Speaking to GoAuto at the launch of the 86 sportscar in Canberra this week, Toyota Australia product planning division manager Greg Gardner revealed that Toyota’s light and small car emphasis would concentrate on growing its hatchback market share against the incessant tide of fresh rivals.

To that end, the 11th-generation Corolla hatch – expected to be coded as the 160 Series – will undergo a major redesign that moves away from the upright design of today’s style, for a lower-slung silhouette featuring sharper lines and more contemporary surfacing.

8 center imageLeft: Japanese Corolla Axio. Below: Corolla hatch.

It will be the second Toyota small car conceived primarily for European consumption as the Auris, and is set for a global unveiling at the Paris motor show in late September – just weeks before its local debut at the Australian International Motor Show in Sydney on October 18.

The outgoing E150 Auris/Corolla hatch surfaced at the same French exposition exactly six years ago, but arrived in Australia at the same time as the E140 Corolla sedan in the middle of 2007.

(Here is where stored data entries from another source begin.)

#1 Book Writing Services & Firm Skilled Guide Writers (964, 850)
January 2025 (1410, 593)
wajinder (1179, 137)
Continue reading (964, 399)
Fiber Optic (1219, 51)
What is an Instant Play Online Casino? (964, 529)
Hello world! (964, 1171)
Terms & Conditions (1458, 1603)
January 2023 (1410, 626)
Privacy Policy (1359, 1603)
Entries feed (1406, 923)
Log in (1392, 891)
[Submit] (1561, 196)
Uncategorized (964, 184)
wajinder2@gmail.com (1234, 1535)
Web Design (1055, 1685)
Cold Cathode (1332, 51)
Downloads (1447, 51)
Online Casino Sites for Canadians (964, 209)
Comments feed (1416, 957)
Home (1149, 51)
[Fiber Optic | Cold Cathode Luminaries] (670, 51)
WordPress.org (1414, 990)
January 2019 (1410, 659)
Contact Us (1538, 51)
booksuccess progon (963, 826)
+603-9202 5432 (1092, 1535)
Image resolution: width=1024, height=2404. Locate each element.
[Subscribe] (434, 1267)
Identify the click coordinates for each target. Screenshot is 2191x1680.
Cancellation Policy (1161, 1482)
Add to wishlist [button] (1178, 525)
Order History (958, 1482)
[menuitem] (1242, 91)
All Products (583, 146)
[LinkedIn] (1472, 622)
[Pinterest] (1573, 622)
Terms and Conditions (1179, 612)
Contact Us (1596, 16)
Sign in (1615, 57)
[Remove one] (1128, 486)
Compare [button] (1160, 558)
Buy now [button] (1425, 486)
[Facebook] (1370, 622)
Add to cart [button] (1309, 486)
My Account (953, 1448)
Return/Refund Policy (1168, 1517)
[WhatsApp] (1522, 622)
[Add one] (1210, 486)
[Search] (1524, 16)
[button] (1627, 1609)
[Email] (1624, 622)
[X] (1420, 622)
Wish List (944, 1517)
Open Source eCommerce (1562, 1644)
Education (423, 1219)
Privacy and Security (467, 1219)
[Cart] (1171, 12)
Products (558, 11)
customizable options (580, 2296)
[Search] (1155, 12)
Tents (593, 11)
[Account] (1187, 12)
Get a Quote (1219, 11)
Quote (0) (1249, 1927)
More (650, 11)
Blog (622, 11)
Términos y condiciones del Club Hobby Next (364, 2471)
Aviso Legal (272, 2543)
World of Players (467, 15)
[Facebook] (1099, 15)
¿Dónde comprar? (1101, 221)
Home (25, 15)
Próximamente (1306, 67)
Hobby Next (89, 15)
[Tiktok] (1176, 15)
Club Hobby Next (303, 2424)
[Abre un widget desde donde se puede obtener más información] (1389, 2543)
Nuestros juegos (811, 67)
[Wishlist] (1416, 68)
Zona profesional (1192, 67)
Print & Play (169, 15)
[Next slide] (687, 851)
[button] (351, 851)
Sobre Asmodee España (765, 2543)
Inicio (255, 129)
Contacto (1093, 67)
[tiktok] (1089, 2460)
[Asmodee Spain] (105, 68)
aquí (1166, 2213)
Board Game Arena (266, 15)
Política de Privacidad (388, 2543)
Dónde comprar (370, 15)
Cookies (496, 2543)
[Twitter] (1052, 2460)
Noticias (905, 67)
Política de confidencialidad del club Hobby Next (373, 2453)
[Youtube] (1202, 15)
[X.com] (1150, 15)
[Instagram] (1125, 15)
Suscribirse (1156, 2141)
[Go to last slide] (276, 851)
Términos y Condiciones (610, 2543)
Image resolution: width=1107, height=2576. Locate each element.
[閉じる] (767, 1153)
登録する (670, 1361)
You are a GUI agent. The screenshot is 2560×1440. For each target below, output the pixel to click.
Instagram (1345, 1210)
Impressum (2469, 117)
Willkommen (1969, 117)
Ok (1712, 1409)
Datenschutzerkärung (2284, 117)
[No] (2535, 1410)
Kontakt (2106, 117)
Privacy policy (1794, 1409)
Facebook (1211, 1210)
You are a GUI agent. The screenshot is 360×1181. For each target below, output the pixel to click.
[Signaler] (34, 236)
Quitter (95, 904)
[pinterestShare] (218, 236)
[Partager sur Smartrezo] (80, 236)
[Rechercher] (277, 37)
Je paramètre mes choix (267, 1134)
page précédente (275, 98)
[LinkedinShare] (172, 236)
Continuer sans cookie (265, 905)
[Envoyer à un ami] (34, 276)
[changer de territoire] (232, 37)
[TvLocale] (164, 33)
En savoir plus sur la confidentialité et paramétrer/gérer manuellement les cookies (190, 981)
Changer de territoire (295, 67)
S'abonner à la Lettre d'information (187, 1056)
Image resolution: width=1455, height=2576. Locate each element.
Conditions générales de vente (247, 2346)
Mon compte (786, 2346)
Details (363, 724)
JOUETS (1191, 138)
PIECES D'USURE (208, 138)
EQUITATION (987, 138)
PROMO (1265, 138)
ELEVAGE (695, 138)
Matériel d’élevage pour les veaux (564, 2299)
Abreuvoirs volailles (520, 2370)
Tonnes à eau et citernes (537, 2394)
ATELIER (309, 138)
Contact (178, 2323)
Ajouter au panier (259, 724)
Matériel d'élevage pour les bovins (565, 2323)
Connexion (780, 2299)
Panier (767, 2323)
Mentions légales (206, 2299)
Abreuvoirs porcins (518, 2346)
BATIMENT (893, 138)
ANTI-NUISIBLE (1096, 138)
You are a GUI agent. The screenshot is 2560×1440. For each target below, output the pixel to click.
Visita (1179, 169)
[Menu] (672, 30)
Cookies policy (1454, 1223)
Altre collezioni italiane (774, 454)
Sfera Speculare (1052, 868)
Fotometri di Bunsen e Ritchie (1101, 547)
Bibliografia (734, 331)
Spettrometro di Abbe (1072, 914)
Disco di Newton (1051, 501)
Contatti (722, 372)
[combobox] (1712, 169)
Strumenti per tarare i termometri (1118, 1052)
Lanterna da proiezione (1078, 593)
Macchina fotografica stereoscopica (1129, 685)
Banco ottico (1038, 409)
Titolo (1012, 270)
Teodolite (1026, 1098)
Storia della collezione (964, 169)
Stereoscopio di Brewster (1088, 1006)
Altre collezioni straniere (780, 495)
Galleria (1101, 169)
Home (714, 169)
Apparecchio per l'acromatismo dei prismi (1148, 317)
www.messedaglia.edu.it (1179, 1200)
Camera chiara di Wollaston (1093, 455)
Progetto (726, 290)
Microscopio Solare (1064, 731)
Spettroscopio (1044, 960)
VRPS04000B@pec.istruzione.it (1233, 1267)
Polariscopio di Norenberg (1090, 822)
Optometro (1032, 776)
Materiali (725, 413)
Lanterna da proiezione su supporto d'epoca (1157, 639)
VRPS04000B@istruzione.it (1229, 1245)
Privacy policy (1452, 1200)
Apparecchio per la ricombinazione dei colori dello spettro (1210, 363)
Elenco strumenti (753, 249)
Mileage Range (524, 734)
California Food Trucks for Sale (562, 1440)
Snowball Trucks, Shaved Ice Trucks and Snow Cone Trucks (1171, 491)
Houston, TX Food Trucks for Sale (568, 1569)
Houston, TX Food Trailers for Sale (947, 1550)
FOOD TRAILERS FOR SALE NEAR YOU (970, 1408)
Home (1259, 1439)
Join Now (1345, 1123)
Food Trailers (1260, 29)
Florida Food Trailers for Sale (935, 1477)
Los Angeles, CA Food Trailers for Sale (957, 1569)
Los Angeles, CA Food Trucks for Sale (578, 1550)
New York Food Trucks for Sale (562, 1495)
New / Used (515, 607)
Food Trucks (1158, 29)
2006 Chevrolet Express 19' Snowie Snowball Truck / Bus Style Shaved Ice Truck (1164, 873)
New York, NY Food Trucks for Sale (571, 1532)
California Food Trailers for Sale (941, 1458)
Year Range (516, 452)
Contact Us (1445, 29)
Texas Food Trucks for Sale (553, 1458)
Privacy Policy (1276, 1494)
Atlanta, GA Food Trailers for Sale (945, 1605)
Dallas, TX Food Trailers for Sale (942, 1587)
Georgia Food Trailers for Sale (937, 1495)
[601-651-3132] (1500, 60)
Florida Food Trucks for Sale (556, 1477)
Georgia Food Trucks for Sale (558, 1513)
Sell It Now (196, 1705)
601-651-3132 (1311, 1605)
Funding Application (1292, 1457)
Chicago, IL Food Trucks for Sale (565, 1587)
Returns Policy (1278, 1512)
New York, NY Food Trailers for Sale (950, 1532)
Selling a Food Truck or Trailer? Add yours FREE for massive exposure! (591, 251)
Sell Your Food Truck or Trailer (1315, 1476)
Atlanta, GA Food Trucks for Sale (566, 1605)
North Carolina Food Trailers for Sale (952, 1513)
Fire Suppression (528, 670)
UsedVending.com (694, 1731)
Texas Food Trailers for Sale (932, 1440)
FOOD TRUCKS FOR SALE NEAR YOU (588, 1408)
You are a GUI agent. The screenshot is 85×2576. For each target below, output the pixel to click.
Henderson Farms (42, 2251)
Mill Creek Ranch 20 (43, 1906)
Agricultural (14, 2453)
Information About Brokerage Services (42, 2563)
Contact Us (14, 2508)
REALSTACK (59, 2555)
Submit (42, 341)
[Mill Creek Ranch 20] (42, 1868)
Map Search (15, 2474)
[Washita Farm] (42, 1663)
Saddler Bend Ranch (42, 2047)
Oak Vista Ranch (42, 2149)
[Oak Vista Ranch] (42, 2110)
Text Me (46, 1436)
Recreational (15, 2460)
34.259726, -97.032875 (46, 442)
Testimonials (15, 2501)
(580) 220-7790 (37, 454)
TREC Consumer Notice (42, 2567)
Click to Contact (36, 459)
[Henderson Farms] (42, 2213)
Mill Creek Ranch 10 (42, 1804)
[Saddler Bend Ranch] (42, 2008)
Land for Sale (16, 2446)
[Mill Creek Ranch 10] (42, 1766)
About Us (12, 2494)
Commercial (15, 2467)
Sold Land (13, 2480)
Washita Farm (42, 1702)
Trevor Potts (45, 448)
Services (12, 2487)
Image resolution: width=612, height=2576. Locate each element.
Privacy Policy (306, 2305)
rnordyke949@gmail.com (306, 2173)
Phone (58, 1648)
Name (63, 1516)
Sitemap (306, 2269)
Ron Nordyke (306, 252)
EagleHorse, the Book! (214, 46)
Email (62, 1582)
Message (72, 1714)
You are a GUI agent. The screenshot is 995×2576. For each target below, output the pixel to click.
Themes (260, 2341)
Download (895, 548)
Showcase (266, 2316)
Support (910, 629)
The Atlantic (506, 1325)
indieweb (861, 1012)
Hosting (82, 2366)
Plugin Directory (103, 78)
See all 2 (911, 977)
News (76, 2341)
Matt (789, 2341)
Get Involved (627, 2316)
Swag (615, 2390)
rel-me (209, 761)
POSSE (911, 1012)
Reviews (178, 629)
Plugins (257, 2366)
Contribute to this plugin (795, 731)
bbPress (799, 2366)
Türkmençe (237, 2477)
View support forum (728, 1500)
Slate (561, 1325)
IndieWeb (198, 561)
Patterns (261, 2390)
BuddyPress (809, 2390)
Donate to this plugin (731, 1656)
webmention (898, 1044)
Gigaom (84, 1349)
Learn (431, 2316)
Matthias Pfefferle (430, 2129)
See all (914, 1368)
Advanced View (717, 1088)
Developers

Although the current Corolla hatch and sedan share no body or interior panels, it is speculated that their respective E160 series replacements will diverge even further this time around, as a result of different project chief engineers at the helm.

Mr Gardner also confirmed that the Axio sedan and its Fielder wagon counterpart unveiled in Japan last month, which wear the Corolla badge as a prefix, are altogether different, smaller and lighter vehicles designed and engineered for the Asian region with engines ranging from 1.3 to 1.8 litres.

It is believed that Toyota Australia will instead take the upcoming US/Canadian-market Corolla sedan, which boasts larger dimensions and a design that mirrors the squarer-cut stance of the new Camry.

“I understand that the car you are referring to is different to the next-generation Corolla sedan,” he said.

“The Corolla sedan for Australia will follow about a year after the hatch is launched later on in 2012.”

Meanwhile, with the Axio expected to take its place in Asian markets, the existing Yaris sedan will not be renewed in line with the XP130 hatch launched late last year in Australia.

With sales always at a fraction of those of its two-box counterpart since being released Down Under in 2006, it is unclear whether the Yaris sedan will eventually be replaced by another similarly sized vehicle in the Toyota range.

While a number of smaller, sub-B segment economy models exist within the Daihatsu as well as the Toyota ranges, none are fitted with all of the safety gear required to achieve a Euro NCAP five-star safety rating, precluding their sale in Australia.

“There are alternatives … but none achieve five stars … and we would be hounded for that,” Mr Gardner said.